Because angles repeat every full turn, θ and θ + 360° point the same way. With normalization enabled, the display stays readable while the math stays identical, which is helpful when copying values from logs or instruments quickly.
Why Convert to Cartesian Coordinates
The most reliable approach is converting each point to (x, y). Using x = r·cos(θ) and y = r·sin(θ), you get values that work with the familiar distance rule. This also makes debugging easy because you can see intermediate coordinates.
Cosine Rule Shortcut in Polar Form
A second method uses the angle difference Δθ = θ2 − θ1. Then d² = r1² + r2² − 2·r1·r2·cos(Δθ). The tool shows a cross-check distance from this formula, confirming the Cartesian result and helping you spot entry mistakes.
Angle Units and Normalization
You can enter angles in degrees or radians. Internally, calculations use radians, so degree inputs are converted automatically. If you enable normalization, angles are wrapped into a standard range, which keeps displays tidy for values like 450° or −30°. Normalization does not change the geometric direction.
Handling Negative Radius Values
Some datasets allow negative r. A negative radius represents the same point as a positive radius with the angle shifted by π. This calculator applies that convention, so distance stays correct even if one or both radii are negative.
Precision, Rounding, and Error Sources
Precision controls the number of decimals shown in results, including dx, dy, and distance.
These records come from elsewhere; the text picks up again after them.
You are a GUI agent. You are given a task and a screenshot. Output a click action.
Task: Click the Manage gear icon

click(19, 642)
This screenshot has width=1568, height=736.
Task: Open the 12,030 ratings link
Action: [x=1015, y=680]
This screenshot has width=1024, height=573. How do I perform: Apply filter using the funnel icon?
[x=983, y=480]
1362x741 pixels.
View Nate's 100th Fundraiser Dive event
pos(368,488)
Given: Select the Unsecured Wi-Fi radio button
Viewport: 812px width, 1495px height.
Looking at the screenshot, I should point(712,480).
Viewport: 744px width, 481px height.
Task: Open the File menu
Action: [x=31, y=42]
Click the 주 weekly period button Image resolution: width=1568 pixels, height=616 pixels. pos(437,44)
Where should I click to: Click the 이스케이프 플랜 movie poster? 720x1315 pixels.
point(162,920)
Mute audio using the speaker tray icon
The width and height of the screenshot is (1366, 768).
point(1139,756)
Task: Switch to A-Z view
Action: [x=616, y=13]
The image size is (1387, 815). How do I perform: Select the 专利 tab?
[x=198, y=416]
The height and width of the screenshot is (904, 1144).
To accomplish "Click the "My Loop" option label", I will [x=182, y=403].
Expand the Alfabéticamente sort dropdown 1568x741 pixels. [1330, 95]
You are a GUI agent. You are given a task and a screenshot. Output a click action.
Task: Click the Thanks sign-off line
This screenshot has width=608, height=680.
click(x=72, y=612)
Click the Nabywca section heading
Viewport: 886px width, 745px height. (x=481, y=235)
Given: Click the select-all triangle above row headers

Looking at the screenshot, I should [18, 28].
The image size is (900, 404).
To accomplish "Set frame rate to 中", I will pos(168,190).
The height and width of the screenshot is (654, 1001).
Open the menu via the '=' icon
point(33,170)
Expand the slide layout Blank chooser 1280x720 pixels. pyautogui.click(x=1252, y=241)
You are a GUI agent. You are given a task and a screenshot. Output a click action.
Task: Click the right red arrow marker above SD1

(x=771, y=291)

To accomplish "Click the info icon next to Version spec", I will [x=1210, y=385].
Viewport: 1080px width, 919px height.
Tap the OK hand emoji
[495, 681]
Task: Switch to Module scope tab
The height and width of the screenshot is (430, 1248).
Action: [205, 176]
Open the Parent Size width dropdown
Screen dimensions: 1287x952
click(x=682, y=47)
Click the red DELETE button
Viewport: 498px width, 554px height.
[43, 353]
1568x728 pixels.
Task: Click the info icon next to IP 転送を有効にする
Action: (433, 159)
Higher precision is useful for small angle differences or large radii. Differences between the two distance methods are usually rounding, not a real mismatch.
Practical Uses in Engineering and Graphics
Polar distance appears in robotics, surveying, antenna patterns, navigation, and computer graphics. It helps compare two radial measurements taken from a common origin. After you compute a result, exporting to CSV or PDF supports reporting, lab notes, and repeatable calculations across projects.
FAQs
1) Can I enter one angle in degrees and the other in radians?
No. Select one angle unit and enter both angles in that unit. If your source data is mixed, convert one angle before calculating to keep results consistent.
2) Why does the calculator show two distance values?
The main distance comes from converting to Cartesian coordinates. The cross-check uses the polar cosine rule. They should match closely; small differences can occur from rounding at your chosen precision.
3) Does angle normalization change the computed distance?
No. Normalization only changes how the angles are displayed by wrapping them into a standard range. The direction is the same, so the final distance remains unchanged.
4) What happens if I enter a negative radius?
The tool converts negative radius values using an equivalent representation: r = |r| and θ = θ + π. This keeps the point location and the distance correct.
5) What if both points have the same angle?
If θ1 equals θ2, both points lie on the same ray from the origin. The distance becomes the absolute difference of the radii, because the points are collinear along that direction.
6) How do the CSV and PDF downloads work?
After you calculate, the result is stored in your session. The download buttons export the saved values as a simple CSV table or a one-page PDF summary for quick sharing and archiving.